Stored items:

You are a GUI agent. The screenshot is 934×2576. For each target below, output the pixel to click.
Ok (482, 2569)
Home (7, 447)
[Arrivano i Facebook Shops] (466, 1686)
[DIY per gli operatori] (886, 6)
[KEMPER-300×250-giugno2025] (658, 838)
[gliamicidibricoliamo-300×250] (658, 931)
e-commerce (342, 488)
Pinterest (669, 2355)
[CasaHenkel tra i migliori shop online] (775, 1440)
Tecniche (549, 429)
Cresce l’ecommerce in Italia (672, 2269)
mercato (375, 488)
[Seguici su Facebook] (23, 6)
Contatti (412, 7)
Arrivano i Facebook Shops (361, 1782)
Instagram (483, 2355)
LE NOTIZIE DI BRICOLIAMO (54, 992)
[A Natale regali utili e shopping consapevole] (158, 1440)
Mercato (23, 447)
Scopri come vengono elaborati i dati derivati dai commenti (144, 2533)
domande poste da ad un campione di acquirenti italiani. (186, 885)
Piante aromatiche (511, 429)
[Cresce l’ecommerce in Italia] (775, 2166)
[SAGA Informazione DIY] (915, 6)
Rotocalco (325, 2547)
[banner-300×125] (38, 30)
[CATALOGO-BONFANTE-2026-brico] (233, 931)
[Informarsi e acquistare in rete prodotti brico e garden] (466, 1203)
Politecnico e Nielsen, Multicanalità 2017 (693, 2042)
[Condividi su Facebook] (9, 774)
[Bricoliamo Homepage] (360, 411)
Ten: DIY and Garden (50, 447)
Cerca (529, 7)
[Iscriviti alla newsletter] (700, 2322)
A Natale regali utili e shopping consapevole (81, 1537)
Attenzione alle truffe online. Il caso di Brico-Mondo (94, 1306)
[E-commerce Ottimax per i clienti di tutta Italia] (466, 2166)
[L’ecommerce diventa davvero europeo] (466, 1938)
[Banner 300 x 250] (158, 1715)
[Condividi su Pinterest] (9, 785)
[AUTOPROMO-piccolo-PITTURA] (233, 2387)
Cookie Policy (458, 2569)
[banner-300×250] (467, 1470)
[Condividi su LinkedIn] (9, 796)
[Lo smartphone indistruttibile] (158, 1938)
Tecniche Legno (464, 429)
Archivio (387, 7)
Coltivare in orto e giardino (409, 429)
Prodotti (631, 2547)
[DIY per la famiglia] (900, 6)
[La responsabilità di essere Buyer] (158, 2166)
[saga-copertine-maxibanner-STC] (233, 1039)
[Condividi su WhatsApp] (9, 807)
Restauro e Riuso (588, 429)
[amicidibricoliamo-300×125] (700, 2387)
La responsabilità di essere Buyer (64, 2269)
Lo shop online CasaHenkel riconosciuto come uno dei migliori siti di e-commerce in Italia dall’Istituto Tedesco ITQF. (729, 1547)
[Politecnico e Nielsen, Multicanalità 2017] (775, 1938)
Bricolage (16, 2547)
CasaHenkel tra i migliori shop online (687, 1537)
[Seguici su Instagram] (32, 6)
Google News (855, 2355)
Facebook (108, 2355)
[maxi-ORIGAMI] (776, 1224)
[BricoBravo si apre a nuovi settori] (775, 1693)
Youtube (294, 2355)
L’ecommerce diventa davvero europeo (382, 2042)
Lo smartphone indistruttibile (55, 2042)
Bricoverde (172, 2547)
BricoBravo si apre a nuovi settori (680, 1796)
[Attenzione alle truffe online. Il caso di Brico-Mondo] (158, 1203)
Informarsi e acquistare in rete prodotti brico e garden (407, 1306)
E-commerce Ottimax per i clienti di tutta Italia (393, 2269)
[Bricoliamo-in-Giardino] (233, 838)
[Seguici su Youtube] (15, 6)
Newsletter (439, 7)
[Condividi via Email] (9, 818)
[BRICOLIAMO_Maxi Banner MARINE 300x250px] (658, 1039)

** REQUIRED ACTION **
Reprint the data above from the opening line to the line holding "[CATALOGO-BONFANTE-2026-brico] (233, 931)", inclusive, and nothing else.

** ANSWER TO THIS EXERCISE **
You are a GUI agent. The screenshot is 934×2576. For each target below, output the pixel to click.
Ok (482, 2569)
Home (7, 447)
[Arrivano i Facebook Shops] (466, 1686)
[DIY per gli operatori] (886, 6)
[KEMPER-300×250-giugno2025] (658, 838)
[gliamicidibricoliamo-300×250] (658, 931)
e-commerce (342, 488)
Pinterest (669, 2355)
[CasaHenkel tra i migliori shop online] (775, 1440)
Tecniche (549, 429)
Cresce l’ecommerce in Italia (672, 2269)
mercato (375, 488)
[Seguici su Facebook] (23, 6)
Contatti (412, 7)
Arrivano i Facebook Shops (361, 1782)
Instagram (483, 2355)
LE NOTIZIE DI BRICOLIAMO (54, 992)
[A Natale regali utili e shopping consapevole] (158, 1440)
Mercato (23, 447)
Scopri come vengono elaborati i dati derivati dai commenti (144, 2533)
domande poste da ad un campione di acquirenti italiani. (186, 885)
Piante aromatiche (511, 429)
[Cresce l’ecommerce in Italia] (775, 2166)
[SAGA Informazione DIY] (915, 6)
Rotocalco (325, 2547)
[banner-300×125] (38, 30)
[CATALOGO-BONFANTE-2026-brico] (233, 931)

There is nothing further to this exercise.